Nvidia-smi is giving GPU is lost on ubuntu-16.04 with AMD Ryzen 7 2700X CPU, X470 Motherboard and two 1080 Ti GPUs

Hi I am getting “Unable to determine the device handle for GPU 0000:0B:00.0: GPU is lost. Reboot the system to recover this GPU” when I am doing nvidia-smi. Its a ubuntu 16.04 system with two GeForce GTX 1080 Ti, AMD Ryzen 7 2700X octacore CPU on X470 Motherboard.
I ran “nvidia-bug-report.sh” and am attaching the generated “nvidia-bug-report.log”. I am having a Xid 79. Searching the forum, this might mean overheating or power problem. I ran ‘inxi -b’ and see that the two cards are getting detected as follows.
–=====
Graphics: Card-1: NVIDIA GP102 [GeForce GTX 1080 Ti]
Card-2: NVIDIA GP102 [GeForce GTX 1080 Ti]
Display Server: N/A driver: nvidia tty size: 158x47 Advanced Data: N/A out of X
–=====
If I do ‘nvidia-smi -i 0’ the first card information is shown. I am giving that output too.
–=====
±----------------------------------------------------------------------------+
| NVIDIA-SMI 415.27 Driver Version: 415.27 CUDA Version: 10.0 |
|-------------------------------±---------------------±---------------------+
| GPU Name Persistence-M| Bus-Id Disp.A | Volatile Uncorr. ECC |
| Fan Temp Perf Pwr:Usage/Cap| Memory-Usage | GPU-Util Compute M. |
|===============================+======================+======================|
| 0 GeForce GTX 108… Off | 00000000:0A:00.0 On | N/A |
| 23% 37C P8 9W / 250W | 36MiB / 11175MiB | 0% Default |
±------------------------------±---------------------±---------------------
----------------------------------------------------------------------------+
| Processes: GPU Memory |
| GPU PID Type Process name Usage |
|=============================================================================|
| 0 1739 G /usr/lib/xorg/Xorg 33MiB |
±----------------------------------------------------------------------------+
-=====
I just downgraded the driver to check if it resolves the issue.

I will have access to the server room where it stays (its not a headless server though) tomorrow as now the office time is over.
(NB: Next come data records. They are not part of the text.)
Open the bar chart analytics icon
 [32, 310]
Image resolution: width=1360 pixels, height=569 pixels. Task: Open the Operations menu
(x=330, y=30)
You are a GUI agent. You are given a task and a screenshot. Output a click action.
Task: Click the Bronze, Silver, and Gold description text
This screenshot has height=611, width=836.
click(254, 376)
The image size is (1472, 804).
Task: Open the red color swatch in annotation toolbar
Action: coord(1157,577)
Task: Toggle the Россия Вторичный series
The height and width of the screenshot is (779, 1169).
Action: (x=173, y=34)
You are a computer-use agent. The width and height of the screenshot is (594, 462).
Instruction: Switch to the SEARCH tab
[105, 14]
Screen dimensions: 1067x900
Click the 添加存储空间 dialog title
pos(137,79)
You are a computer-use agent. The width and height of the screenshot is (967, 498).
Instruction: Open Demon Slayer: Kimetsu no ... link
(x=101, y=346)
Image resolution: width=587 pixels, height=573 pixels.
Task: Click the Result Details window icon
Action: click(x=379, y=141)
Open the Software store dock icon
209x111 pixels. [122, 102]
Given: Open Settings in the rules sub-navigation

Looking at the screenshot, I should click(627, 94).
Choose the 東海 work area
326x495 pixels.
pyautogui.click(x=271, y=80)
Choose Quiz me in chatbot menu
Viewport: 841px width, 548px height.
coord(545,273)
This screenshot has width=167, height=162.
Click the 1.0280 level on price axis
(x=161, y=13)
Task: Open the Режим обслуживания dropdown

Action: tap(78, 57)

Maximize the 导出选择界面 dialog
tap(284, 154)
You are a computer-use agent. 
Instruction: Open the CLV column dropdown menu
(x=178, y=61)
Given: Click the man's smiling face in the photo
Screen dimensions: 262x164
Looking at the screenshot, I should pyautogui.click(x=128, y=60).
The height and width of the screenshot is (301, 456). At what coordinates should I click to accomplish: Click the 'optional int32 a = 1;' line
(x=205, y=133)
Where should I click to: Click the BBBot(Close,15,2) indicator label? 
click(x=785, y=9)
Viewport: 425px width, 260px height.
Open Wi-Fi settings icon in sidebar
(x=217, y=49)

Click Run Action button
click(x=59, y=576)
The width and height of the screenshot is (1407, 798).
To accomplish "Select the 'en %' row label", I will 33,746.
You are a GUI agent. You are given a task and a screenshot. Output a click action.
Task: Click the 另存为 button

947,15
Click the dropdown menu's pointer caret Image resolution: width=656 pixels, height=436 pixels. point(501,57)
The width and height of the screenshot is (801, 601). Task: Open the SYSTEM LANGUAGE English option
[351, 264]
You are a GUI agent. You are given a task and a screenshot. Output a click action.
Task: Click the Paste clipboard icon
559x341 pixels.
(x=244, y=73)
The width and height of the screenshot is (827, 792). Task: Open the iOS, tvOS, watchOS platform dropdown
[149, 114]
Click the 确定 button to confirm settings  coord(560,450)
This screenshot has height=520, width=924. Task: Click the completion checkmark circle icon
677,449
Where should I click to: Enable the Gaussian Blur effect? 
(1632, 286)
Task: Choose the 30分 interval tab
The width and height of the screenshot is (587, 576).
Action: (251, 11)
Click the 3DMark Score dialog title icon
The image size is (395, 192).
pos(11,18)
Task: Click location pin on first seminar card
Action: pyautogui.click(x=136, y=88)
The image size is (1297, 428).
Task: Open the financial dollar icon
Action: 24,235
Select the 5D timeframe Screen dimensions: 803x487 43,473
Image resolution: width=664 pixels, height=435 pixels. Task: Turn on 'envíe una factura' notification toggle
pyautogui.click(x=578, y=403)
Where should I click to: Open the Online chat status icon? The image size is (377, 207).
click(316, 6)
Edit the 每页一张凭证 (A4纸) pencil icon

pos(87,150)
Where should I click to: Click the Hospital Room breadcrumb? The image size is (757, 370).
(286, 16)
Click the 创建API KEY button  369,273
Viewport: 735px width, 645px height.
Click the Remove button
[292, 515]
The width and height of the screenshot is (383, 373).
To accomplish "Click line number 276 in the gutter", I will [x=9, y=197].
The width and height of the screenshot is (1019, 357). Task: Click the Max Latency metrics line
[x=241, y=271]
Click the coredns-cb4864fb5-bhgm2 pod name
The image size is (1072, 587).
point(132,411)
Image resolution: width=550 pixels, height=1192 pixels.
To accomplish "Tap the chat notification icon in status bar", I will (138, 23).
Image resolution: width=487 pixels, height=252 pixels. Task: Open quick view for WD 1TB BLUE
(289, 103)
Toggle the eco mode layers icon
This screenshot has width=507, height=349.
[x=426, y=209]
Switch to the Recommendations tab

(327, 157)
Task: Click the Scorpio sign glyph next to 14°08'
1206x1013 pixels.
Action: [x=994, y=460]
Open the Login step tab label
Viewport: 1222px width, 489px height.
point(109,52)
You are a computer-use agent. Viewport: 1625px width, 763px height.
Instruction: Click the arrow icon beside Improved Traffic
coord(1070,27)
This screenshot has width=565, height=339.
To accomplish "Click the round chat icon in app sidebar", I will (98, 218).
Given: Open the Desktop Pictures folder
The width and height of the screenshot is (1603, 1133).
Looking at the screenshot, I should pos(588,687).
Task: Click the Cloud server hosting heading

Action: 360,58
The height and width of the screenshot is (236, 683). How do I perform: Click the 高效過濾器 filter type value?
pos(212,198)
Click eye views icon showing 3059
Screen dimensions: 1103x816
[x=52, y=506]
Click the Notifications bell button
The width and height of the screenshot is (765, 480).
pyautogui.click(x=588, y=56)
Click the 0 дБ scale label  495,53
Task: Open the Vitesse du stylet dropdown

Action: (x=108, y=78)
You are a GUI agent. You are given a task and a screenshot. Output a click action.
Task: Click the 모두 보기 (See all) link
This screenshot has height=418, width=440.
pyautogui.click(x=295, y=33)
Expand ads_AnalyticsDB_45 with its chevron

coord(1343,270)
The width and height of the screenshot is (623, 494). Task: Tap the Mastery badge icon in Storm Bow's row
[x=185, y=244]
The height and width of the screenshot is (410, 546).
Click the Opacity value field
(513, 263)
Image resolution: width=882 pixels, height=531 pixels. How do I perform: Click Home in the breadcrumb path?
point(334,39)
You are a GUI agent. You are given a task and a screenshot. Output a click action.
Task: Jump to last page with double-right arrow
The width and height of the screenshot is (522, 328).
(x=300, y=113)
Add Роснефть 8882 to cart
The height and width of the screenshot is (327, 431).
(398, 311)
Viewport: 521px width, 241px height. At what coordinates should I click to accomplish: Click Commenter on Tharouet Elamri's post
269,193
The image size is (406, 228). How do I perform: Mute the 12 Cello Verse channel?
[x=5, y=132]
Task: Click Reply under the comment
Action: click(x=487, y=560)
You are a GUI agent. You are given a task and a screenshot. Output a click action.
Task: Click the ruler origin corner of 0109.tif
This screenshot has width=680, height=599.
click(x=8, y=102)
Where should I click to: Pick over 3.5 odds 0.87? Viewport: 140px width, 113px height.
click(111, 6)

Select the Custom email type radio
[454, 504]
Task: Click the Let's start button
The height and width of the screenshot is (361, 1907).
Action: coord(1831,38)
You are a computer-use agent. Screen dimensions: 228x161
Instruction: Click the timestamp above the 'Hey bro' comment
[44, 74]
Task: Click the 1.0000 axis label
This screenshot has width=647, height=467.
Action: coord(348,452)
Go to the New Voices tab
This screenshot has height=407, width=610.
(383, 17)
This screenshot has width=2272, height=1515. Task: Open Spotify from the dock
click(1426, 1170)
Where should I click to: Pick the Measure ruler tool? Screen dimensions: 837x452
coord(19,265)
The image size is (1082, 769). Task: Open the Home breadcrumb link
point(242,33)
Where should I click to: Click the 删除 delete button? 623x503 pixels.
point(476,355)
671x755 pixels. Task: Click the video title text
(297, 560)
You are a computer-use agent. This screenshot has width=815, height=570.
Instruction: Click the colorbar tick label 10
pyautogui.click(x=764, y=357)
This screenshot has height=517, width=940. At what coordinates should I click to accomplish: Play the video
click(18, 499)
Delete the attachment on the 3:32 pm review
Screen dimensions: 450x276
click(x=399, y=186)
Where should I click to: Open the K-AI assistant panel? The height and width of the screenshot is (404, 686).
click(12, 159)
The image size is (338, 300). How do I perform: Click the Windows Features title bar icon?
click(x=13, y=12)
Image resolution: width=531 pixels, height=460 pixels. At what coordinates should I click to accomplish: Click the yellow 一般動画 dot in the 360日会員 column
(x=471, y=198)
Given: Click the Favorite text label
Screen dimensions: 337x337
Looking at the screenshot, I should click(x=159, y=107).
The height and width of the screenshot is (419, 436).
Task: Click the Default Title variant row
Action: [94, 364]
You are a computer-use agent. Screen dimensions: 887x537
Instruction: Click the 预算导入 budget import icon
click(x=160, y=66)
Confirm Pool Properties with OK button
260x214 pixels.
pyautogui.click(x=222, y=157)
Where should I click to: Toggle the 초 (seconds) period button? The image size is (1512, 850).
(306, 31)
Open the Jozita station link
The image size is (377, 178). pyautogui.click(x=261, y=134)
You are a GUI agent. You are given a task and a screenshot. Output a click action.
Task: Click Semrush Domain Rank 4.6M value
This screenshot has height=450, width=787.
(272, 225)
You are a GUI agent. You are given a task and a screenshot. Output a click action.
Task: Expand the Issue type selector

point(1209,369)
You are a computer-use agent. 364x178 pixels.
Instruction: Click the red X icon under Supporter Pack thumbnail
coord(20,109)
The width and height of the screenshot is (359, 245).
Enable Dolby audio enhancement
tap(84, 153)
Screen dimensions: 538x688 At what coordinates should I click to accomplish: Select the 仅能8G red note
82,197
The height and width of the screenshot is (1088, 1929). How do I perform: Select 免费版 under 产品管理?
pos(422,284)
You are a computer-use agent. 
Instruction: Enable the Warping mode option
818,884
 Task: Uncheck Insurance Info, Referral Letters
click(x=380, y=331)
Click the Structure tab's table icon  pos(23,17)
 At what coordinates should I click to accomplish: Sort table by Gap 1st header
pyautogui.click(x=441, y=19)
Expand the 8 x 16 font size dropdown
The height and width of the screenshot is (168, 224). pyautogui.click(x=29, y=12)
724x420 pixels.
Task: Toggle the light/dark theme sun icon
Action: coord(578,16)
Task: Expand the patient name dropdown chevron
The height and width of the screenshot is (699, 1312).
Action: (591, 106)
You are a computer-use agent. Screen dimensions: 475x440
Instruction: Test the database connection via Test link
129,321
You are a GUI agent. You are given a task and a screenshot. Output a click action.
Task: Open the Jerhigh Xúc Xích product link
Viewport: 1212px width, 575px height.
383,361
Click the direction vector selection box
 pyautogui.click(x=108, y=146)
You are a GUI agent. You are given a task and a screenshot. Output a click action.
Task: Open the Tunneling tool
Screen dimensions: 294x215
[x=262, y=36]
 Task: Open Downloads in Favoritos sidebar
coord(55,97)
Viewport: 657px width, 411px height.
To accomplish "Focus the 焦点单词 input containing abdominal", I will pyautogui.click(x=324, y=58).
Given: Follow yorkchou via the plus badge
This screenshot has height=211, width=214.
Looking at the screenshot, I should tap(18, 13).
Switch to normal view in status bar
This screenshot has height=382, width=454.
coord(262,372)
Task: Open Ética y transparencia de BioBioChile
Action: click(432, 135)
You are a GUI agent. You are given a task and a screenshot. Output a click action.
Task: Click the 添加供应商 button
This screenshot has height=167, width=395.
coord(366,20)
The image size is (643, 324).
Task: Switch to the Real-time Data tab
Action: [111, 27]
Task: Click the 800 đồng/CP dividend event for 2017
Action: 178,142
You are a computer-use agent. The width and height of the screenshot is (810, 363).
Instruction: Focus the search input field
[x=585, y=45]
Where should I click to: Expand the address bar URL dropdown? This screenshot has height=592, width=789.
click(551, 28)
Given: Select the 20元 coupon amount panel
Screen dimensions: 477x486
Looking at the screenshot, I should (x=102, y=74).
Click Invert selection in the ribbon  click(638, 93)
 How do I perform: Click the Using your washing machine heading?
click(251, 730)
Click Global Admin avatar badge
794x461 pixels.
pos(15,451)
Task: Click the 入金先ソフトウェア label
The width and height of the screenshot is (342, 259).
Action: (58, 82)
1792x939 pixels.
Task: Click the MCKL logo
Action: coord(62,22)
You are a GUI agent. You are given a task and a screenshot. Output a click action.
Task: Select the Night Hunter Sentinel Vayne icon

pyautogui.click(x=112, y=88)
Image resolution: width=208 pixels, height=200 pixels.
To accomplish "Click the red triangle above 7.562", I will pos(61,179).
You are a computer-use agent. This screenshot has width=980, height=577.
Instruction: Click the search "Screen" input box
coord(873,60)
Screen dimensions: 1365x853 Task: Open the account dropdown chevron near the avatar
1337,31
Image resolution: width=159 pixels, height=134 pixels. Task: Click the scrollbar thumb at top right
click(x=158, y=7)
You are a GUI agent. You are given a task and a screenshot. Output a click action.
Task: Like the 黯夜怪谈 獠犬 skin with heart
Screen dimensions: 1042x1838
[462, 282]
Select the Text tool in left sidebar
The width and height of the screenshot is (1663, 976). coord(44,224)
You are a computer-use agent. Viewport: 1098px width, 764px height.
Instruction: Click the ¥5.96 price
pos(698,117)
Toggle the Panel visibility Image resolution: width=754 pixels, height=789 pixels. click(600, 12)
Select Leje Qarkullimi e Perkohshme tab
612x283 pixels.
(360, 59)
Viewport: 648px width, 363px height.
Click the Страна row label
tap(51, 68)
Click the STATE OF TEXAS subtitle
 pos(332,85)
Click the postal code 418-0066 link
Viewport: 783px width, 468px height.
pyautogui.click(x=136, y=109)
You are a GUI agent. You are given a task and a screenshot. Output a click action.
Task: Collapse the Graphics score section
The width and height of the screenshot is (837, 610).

However, is there a way to check if the card is dead? I mean even by physical examination, is it possible to check if the card is dead/damaged due to overheating? I was running some pytorch code and the temperature does not go generally beyond 87 C. It mainly remains in 84-85 C range. Is there a way to check what was the last recorded temperature?
Any pointer or help will be good to have.

Many thanks,
Abirnvidia-bug-report.log (3.2 MB)

A simple reinstall of the cards in the slots mitigated the issue.